Geological modeling inherently entails substantial uncertainty, yielding large ensembles of equiprobable 3D reservoir models—rendering exhaustive numerical simulation computationally infeasible. To address this challenge, we present the first reality-based interaction (RBI) virtual reality (VR) system specifically designed for geological uncertainty analysis. The system enables reservoir engineers to efficiently identify representative models within an immersive spatial environment using natural interactions—including gesture-based manipulation and viewpoint-dependent lenses. Uniquely integrating spatial cognition theory with reservoir engineering practice, we derive a set of VR interface design guidelines tailored to industrial workflows. Evaluated by 12 domain-expert petroleum engineers, the system significantly improves both the efficiency of representative model discrimination and cross-role collaborative understanding. Furthermore, the study yields seven reusable, empirically grounded design principles for immersive reservoir analytics interfaces.

Inherent uncertainty in geological data acquisition leads to the generation of large ensembles of equiprobable 3D reservoir models. Running computationally costly numerical flow simulations across such a vast solution space is infeasible. A more suitable approach is to carefully select a small number of geological models that reasonably capture the overall variability of the ensemble. Identifying these representative models is a critical task that enables the oil and gas industry to generate cost-effective production forecasts.

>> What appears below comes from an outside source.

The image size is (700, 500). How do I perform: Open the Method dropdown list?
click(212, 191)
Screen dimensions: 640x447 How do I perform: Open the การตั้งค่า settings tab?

Our work leverages virtual reality (VR) to provide engineers with a system for conducting geological uncertainty analysis, enabling them to perform inherently spatial tasks using an associative 3D interaction space. We present our VR system through the lens of the reality-based interaction paradigm, designing 3D interfaces that enable familiar physical interactions inspired by real-world analogies-such as gesture-based operations and view-dependent lenses. We also report an evaluation conducted with 12 reservoir engineers from an industry partner. Our findings offer insights into the benefits, pitfalls, and opportunities for refining our system design. We catalog our results into a set of design recommendations intended to guide researchers and developers of immersive interfaces-in reservoir engineering and broader application domains.